**Job 1**
Arrange the records from the line with "This screenshot has height=302, width=542." to the line with "Action: 89,590" into a numbered list, omitting any blank lines.

**Selected text**
The Travels of Hildebrand Bowman / Anonymous.  Lance Bertelson (ed.).  2016

The Travels of Hildebrand Bowman / Anonymous. Lance Bertelson (ed.). 2016

Bertelson, Lance (ed.). 
The Travels of Hildebrand Bowman / Anonymous
Broadview Editions. 
2016. 
ISBN 978-1-55481-274-5. 
255 pages.

This novel was first advertised in the London Chronicle in May 1778.  On its title page the novel was called The Travels of Hildebrand Bowman, esquire, into Carnovirria, Taupiniera, Olfactaria, and Auditante, in New Zealand; in the Island of Bonhommica, and in the powerful Kingdom of Luxo-volupto, on the great Southern continent.  It was published by William Strahan and Thomas Cadell during the time that Cook was on his third, fatal world voyage.  In the same month the London newspaper published an excerpt from the novel, describing HMS Resolution’s and HMS Adventure’s voyage to the South Pacific, and a massacre that occurred in Queen Charlotte Sound on 17 December, 1773.

 

Strahan and Cadell had also published a year earlier, in May 1777, James Cook’s two-volume account of his second global expedition, A Voyage Towards the South Pole and Round the World.  And young George Forster’s A Voyage Round the World, in his Brittanic Majesty’s Sloop Resolution, had appeared in March 1777, preceding both Cook and The Travels of Hildebrand Bowman.

 

Both the Forster and the Cook books were popular successes, and quickened European interest in the South Pacific’s natural and cultural worlds.  It is not unreasonable to assume that in publishing The Travels of Hildebrand Bowman, Strahan and Cadell sought to capitalise on the public’s new-found fascination with the South Pacific, and with James Cook’s voyaging career. 

 

The novel’s eponymous, first-person narrator, Hildebrand Bowman, is a midshipman in Adventure, consort vessel to Resolution on Cook’s second world voyage.  The young man’s history is recounted: his family origin near the seaport of Hull, his education at a local grammar school, and his joining the Royal Navy.  Like Cook, Bowman serves in Newfoundland.  The young man’s growing fascination with Cook’s voyages leads Bowman to obtain a midshipman’s rating in Adventure, commanded by Tobias Furneaux.

**Job 2**
Rewrite the review from "Both the Forster" to "Cook’s voyaging career.", swapping "quickened" for "stirred".

**Recorded information**
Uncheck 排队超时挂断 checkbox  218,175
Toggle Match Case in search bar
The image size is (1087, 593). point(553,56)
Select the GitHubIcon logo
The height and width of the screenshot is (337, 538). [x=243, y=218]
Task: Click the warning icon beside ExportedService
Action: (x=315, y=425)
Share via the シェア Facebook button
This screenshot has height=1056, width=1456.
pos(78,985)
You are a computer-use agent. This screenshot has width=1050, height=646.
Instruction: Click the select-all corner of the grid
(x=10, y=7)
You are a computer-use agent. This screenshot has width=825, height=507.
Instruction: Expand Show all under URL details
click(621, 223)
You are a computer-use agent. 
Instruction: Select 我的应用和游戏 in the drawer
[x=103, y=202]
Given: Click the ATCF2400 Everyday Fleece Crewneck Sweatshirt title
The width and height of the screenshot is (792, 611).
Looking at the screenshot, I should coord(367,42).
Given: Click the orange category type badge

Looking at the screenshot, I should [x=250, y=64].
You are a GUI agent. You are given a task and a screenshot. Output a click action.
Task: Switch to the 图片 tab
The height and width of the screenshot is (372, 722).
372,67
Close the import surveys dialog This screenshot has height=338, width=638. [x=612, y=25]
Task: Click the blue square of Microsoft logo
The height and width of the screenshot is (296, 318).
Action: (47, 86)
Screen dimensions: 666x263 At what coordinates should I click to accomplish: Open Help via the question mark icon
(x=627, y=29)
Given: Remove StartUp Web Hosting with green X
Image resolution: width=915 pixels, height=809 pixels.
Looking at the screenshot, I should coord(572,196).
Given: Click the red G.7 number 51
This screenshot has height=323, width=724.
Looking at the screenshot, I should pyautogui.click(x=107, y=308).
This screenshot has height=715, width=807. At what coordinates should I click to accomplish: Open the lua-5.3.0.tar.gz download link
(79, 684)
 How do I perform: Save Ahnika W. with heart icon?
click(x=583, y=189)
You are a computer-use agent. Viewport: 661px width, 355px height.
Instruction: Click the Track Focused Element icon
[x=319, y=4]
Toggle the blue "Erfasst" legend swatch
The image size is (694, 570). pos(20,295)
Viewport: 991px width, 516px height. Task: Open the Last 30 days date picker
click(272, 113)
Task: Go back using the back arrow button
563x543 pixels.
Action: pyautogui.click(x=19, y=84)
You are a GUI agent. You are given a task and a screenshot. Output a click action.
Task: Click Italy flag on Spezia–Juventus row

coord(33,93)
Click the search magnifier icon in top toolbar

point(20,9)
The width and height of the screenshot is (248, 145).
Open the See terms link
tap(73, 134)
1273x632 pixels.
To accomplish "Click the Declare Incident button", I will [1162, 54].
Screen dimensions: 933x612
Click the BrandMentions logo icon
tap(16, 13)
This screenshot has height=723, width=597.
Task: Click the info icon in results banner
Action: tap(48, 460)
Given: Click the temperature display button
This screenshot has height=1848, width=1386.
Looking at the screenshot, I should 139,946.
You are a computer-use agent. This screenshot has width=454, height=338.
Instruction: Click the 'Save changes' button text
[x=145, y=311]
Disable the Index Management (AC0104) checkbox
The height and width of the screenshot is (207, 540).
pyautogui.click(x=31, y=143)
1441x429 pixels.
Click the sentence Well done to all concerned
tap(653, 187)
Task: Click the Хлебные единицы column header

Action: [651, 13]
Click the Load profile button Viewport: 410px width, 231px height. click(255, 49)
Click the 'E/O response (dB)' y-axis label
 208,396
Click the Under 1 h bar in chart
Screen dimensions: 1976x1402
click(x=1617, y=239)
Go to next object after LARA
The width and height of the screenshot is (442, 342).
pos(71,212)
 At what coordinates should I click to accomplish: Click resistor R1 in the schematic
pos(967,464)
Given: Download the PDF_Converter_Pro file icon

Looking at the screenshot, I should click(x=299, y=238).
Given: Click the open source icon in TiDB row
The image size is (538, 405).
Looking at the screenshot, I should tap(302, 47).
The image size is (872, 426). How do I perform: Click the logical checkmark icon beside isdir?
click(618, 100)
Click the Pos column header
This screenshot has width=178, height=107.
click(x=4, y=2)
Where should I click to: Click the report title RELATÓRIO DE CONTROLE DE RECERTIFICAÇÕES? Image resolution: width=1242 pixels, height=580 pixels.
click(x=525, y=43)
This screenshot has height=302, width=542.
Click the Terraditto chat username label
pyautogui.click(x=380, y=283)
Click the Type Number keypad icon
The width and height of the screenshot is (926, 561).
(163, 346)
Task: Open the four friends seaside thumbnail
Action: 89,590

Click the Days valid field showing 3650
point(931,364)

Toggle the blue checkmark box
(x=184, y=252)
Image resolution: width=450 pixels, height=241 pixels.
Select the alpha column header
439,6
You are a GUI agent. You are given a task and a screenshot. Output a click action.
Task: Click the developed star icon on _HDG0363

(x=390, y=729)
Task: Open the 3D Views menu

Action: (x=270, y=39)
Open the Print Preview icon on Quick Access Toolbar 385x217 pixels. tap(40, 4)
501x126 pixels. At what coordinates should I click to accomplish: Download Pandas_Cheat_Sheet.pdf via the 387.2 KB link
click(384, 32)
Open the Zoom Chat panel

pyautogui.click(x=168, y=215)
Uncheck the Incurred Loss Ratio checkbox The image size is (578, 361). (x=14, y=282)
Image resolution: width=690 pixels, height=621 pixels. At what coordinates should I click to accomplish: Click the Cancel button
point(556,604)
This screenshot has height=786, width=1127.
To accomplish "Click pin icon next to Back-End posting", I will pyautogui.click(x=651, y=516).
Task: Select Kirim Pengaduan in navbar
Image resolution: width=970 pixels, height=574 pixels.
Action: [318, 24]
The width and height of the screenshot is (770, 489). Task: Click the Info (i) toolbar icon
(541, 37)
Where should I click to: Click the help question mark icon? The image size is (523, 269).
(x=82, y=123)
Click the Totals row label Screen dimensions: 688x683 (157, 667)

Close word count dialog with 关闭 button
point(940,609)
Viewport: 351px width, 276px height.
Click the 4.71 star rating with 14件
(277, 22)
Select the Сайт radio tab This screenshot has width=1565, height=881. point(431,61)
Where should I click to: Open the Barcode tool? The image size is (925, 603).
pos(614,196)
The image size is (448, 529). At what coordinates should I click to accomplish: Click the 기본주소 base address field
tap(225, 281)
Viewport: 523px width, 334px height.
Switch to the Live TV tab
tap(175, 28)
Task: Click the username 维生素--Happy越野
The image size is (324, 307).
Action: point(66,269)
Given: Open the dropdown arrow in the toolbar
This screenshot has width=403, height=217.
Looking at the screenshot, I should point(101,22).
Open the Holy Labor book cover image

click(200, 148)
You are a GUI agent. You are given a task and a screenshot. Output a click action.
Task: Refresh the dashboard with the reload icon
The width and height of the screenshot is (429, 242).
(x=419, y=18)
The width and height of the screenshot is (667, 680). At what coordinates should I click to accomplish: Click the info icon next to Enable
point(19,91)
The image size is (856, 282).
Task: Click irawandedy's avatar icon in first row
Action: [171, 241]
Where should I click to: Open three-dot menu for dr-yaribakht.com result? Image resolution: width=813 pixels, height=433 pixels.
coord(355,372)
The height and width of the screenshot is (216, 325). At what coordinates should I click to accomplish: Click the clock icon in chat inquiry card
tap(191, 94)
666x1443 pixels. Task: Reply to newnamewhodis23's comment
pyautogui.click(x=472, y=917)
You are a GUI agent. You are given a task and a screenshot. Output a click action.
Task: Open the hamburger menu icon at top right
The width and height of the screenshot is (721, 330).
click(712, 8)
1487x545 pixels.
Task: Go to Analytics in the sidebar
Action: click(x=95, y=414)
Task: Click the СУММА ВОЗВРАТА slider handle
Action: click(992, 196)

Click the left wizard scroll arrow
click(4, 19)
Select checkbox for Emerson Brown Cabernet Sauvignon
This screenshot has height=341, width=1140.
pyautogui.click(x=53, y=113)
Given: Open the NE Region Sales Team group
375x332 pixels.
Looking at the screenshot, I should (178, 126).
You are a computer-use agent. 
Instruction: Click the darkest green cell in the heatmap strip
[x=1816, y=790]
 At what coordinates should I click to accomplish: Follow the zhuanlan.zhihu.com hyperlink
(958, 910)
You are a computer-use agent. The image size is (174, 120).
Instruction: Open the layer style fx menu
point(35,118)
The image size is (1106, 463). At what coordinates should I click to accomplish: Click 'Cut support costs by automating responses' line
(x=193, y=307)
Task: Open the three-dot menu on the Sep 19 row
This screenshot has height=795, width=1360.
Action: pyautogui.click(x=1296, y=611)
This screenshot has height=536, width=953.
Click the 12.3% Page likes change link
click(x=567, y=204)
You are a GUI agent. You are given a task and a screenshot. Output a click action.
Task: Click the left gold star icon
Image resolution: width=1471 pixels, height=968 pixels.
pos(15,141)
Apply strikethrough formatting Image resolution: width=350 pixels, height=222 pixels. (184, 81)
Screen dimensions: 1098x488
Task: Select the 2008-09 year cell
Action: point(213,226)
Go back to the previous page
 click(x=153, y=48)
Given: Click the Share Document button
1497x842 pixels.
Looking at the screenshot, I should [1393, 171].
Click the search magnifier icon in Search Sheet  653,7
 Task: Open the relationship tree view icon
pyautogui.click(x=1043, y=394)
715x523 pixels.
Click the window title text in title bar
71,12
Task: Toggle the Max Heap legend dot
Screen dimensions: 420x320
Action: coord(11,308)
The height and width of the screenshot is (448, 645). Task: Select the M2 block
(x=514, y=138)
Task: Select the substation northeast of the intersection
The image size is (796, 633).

**Correct output 1**
1. This screenshot has height=302, width=542.
2. Click the Terraditto chat username label
3. pyautogui.click(x=380, y=283)
4. Click the Type Number keypad icon
5. The width and height of the screenshot is (926, 561).
6. (163, 346)
7. Task: Open the four friends seaside thumbnail
8. Action: 89,590

**Correct output 2**
Both the Forster and the Cook books were popular successes, and stirred European interest in the South Pacific’s natural and cultural worlds.  It is not unreasonable to assume that in publishing The Travels of Hildebrand Bowman, Strahan and Cadell sought to capitalise on the public’s new-found fascination with the South Pacific, and with James Cook’s voyaging career.